■ REQUEST: Please reproduce the following records line for line, leaving every character unchanged.

-- begin SUPPLIED RECORDS --

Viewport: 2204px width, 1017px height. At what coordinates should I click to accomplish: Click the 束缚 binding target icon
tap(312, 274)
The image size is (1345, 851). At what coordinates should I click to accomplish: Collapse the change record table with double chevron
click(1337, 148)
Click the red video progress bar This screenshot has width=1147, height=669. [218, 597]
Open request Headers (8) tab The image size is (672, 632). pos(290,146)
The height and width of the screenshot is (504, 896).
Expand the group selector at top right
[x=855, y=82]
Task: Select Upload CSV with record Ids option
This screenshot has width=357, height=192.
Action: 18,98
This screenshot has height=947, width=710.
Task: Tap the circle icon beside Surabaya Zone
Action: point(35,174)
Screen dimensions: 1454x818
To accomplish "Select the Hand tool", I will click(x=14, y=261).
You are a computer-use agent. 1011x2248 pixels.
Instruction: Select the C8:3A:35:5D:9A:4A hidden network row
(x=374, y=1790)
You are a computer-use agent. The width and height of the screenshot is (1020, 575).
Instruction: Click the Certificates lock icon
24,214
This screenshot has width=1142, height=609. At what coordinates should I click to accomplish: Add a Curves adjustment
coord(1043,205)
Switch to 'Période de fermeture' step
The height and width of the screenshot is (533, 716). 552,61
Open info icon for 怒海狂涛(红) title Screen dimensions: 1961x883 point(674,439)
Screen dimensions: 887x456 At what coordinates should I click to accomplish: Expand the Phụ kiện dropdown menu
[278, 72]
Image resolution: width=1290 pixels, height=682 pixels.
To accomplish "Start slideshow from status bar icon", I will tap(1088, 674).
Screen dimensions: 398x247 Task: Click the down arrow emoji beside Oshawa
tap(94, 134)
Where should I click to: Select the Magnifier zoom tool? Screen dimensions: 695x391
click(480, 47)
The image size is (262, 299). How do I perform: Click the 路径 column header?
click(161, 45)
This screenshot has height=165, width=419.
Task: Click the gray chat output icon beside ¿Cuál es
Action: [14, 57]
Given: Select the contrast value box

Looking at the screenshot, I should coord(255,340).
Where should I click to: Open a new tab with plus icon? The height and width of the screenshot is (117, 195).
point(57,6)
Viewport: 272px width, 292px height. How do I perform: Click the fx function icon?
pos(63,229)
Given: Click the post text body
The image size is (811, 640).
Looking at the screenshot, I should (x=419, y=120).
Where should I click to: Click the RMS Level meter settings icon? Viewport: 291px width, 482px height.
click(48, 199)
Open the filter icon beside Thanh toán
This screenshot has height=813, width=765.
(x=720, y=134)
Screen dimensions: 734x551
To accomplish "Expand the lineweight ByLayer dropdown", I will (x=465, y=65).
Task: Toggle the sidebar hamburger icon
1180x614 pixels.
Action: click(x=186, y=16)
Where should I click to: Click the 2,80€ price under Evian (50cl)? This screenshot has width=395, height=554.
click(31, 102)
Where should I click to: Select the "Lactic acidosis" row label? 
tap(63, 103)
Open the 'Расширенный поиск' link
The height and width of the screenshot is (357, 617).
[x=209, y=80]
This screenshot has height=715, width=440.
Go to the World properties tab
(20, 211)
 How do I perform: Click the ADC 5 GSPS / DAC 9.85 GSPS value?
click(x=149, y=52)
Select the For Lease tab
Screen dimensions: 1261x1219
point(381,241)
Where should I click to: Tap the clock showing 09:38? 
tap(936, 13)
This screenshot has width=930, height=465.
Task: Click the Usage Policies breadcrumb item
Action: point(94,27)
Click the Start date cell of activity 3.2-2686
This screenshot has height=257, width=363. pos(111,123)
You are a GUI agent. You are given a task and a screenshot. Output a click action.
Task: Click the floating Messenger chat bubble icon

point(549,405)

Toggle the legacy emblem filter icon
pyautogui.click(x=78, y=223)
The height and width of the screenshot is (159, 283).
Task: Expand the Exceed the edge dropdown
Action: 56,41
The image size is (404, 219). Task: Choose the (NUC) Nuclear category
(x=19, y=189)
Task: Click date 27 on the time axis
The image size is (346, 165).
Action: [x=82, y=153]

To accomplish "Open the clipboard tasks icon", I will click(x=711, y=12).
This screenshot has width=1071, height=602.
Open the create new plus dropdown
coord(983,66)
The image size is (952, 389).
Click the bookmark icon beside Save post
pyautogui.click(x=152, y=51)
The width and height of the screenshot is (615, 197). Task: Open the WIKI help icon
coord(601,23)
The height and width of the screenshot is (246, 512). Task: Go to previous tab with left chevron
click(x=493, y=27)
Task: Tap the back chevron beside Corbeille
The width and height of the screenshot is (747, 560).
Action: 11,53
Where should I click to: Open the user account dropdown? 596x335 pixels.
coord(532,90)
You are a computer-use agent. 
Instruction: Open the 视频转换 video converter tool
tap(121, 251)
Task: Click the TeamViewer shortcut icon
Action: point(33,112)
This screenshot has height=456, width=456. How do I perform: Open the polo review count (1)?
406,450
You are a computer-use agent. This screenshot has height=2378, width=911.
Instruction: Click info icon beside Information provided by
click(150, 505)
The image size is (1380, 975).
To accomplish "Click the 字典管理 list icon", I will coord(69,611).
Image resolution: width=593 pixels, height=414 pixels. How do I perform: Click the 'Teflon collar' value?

-- end SUPPLIED RECORDS --

■ ANSWER TO THIS TASK:
Viewport: 2204px width, 1017px height. At what coordinates should I click to accomplish: Click the 束缚 binding target icon
tap(312, 274)
The image size is (1345, 851). At what coordinates should I click to accomplish: Collapse the change record table with double chevron
click(1337, 148)
Click the red video progress bar This screenshot has width=1147, height=669. [218, 597]
Open request Headers (8) tab The image size is (672, 632). pos(290,146)
The height and width of the screenshot is (504, 896).
Expand the group selector at top right
[x=855, y=82]
Task: Select Upload CSV with record Ids option
This screenshot has width=357, height=192.
Action: 18,98
This screenshot has height=947, width=710.
Task: Tap the circle icon beside Surabaya Zone
Action: point(35,174)
Screen dimensions: 1454x818
To accomplish "Select the Hand tool", I will click(x=14, y=261).
You are a computer-use agent. 1011x2248 pixels.
Instruction: Select the C8:3A:35:5D:9A:4A hidden network row
(x=374, y=1790)
You are a computer-use agent. The width and height of the screenshot is (1020, 575).
Instruction: Click the Certificates lock icon
24,214
This screenshot has width=1142, height=609. At what coordinates should I click to accomplish: Add a Curves adjustment
coord(1043,205)
Switch to 'Période de fermeture' step
The height and width of the screenshot is (533, 716). 552,61
Open info icon for 怒海狂涛(红) title Screen dimensions: 1961x883 point(674,439)
Screen dimensions: 887x456 At what coordinates should I click to accomplish: Expand the Phụ kiện dropdown menu
[278, 72]
Image resolution: width=1290 pixels, height=682 pixels.
To accomplish "Start slideshow from status bar icon", I will tap(1088, 674).
Screen dimensions: 398x247 Task: Click the down arrow emoji beside Oshawa
tap(94, 134)
Where should I click to: Select the Magnifier zoom tool? Screen dimensions: 695x391
click(480, 47)
The image size is (262, 299). How do I perform: Click the 路径 column header?
click(161, 45)
This screenshot has height=165, width=419.
Task: Click the gray chat output icon beside ¿Cuál es
Action: [14, 57]
Given: Select the contrast value box

Looking at the screenshot, I should coord(255,340).
Where should I click to: Open a new tab with plus icon? The height and width of the screenshot is (117, 195).
point(57,6)
Viewport: 272px width, 292px height. How do I perform: Click the fx function icon?
pos(63,229)
Given: Click the post text body
The image size is (811, 640).
Looking at the screenshot, I should (x=419, y=120).
Where should I click to: Click the RMS Level meter settings icon? Viewport: 291px width, 482px height.
click(48, 199)
Open the filter icon beside Thanh toán
This screenshot has height=813, width=765.
(x=720, y=134)
Screen dimensions: 734x551
To accomplish "Expand the lineweight ByLayer dropdown", I will (x=465, y=65).
Task: Toggle the sidebar hamburger icon
1180x614 pixels.
Action: click(x=186, y=16)
Where should I click to: Click the 2,80€ price under Evian (50cl)? This screenshot has width=395, height=554.
click(31, 102)
Where should I click to: Select the "Lactic acidosis" row label? 
tap(63, 103)
Open the 'Расширенный поиск' link
The height and width of the screenshot is (357, 617).
[x=209, y=80]
This screenshot has height=715, width=440.
Go to the World properties tab
(20, 211)
 How do I perform: Click the ADC 5 GSPS / DAC 9.85 GSPS value?
click(x=149, y=52)
Select the For Lease tab
Screen dimensions: 1261x1219
point(381,241)
Where should I click to: Tap the clock showing 09:38? 
tap(936, 13)
This screenshot has width=930, height=465.
Task: Click the Usage Policies breadcrumb item
Action: point(94,27)
Click the Start date cell of activity 3.2-2686
This screenshot has height=257, width=363. pos(111,123)
You are a GUI agent. You are given a task and a screenshot. Output a click action.
Task: Click the floating Messenger chat bubble icon

point(549,405)

Toggle the legacy emblem filter icon
pyautogui.click(x=78, y=223)
The height and width of the screenshot is (159, 283).
Task: Expand the Exceed the edge dropdown
Action: 56,41
The image size is (404, 219). Task: Choose the (NUC) Nuclear category
(x=19, y=189)
Task: Click date 27 on the time axis
The image size is (346, 165).
Action: [x=82, y=153]

To accomplish "Open the clipboard tasks icon", I will click(x=711, y=12).
This screenshot has width=1071, height=602.
Open the create new plus dropdown
coord(983,66)
The image size is (952, 389).
Click the bookmark icon beside Save post
pyautogui.click(x=152, y=51)
The width and height of the screenshot is (615, 197). Task: Open the WIKI help icon
coord(601,23)
The height and width of the screenshot is (246, 512). Task: Go to previous tab with left chevron
click(x=493, y=27)
Task: Tap the back chevron beside Corbeille
The width and height of the screenshot is (747, 560).
Action: 11,53
Where should I click to: Open the user account dropdown? 596x335 pixels.
coord(532,90)
You are a computer-use agent. 
Instruction: Open the 视频转换 video converter tool
tap(121, 251)
Task: Click the TeamViewer shortcut icon
Action: point(33,112)
This screenshot has height=456, width=456. How do I perform: Open the polo review count (1)?
406,450
You are a computer-use agent. This screenshot has height=2378, width=911.
Instruction: Click info icon beside Information provided by
click(150, 505)
The image size is (1380, 975).
To accomplish "Click the 字典管理 list icon", I will coord(69,611).
Image resolution: width=593 pixels, height=414 pixels. How do I perform: Click the 'Teflon collar' value?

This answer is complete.